Presentation Speech by Professor Sven Gad, Member of the Staff of Professors of the Royal Caroline Institute

Your Majesty, Your Royal Highnesses, Ladies and Gentlemen.

Man, animals, plants, microorganisms, they are all preyed upon by viruses. Even bacteria have their own viruses, somewhat misleadingly called bacteriophages - "bacteria eaters". These were discovered at the time of the first world war but the subsequent 25 years of research did not contribute much to our knowledge of their true nature. However, about 1940 Max Delbrück became interested in bacteriophages and soon thereafter so did Salvador Luria and Alfred Hershey. Their aim was to study the most fundamental of all vital processes - replication. They expected to find in the bacteriophages a model, sufficiently primitive to permit an attack on this problem with hopes for success.

The constellation was promising: one physicist, Delbrück, one physician, Luria, and one biochemist, Hershey. With their different backgrounds and approaches they were able to launch truly concentric attacks on the fundamental problems. They worked independently but in close contact. Early on they formed their own school and the stimulating intellectual climate they created attracted talented scientists from many different fields and with many different attitudes. Under their direction the development proceeded with explosive speed.

The honour in the first place goes to Delbrück who transformed bacteriophage research from vague empiricism to an exact science. He analyzed and defined the conditions for precise measurement of the biological effects. Together with Luria he elaborated the quantitative methods and established the statistical criteria for evaluation which made the subsequent penetrating studies possible. Delbrück's and Luria's forte is perhaps mainly theoretical analysis, whereas Hershey above all is an eminently skillful experimenter. The three of them supplement each other well also in these respects.

The research proceeded along the lines Delbrück had set for a little more than ten years. During this period the bacteriophage life cycle was mapped out in detail. The various phases of the replication process were dissected and studied separately. The final picture of the sequence of events was briefly as follows.

A bacteriophage particle consists of a core containing nucleic acid, enveloped in a protein shell. The shell contains an enzyme that reacts specifically with a substance in the cell wall and which produces an erosion in the cell surface through which the bacteriophage core enters. The protein shell remains outside and does not further participate in the process of infection. With the entrance of the bacteriophage core the activity of the cell is radically changed. Its chemical tools remain intact but its regulating center is switched off. Instead the bacteriophage core takes command and directs the chemical activity exclusively towards production of new bacteriophage particles. The various components of the virus, nucleic acid and several proteins, are produced separately and only in the terminal phase are they put together to form "mature" particles. When this stage is reached the cell wall is dissolved and the newly formed virus is released. This process proceeds with almost inconceivable speed. One virus particle may in 10 to 15 minutes give rise to more than a thousand new particles.

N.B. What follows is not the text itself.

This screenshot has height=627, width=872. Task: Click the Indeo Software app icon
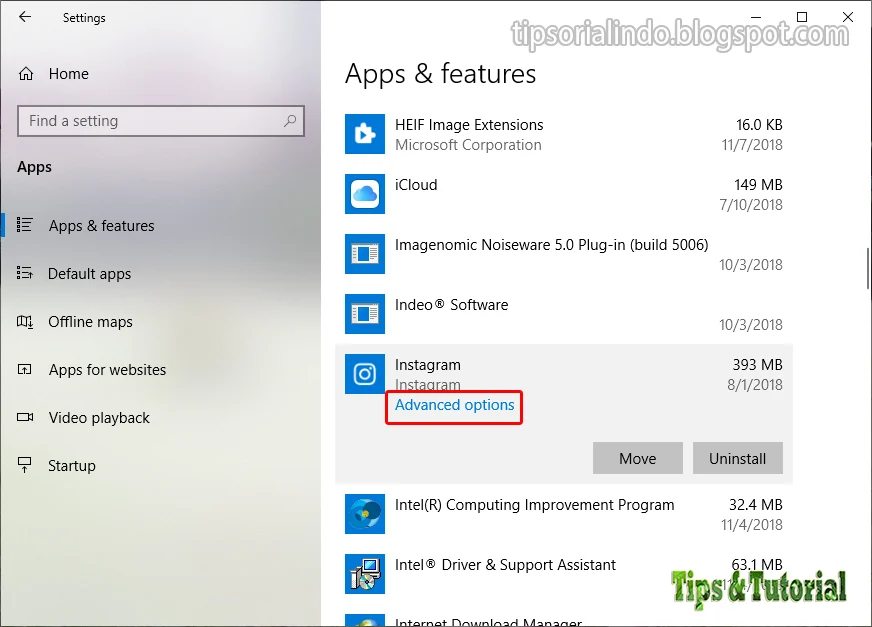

New nucleic acid is formed in principle through repeated duplications. On rare occasions a synthetic error may occur, resulting in the appearance of a unit with a structure that at some point differs from that of the others. If the error is not sufficiently serious to make the new unit non-functional, it will be repeated at subsequent duplications and the final harvest of bacteriophages will contain a number of particles with properties that differ from those of the parental type. Through a "mutation" a new variant has appeared.

One and the same cell can be simultaneously infected by two or more related virus particles. If so, an exchange of parts may take place between two units in a so-called recombination process. In this fashion new variants are formed with the characteristics of the original types in various combinations. An analysis of the properties of the recombinants may give information on the genetic structure of the virus. The rapid multiplication of the bacteriophages has made it possible in a short time to collect numerous mutants and to perform systematic crossing experiments. By this means their genetic structure has been established in ever finer detail.

Such was the situation at the beginning of the 1950's. The biological phenomena had been sorted out and placed in correct relations. The picture of the nature and mode of action of the virus which was thus obtained differed essentially from previous concepts. Most important perhaps are the evidence of an interaction between the virus and the host cell and the fact that the regulation of the cellular activity can be affected by the introduction of foreign, genetically active structures.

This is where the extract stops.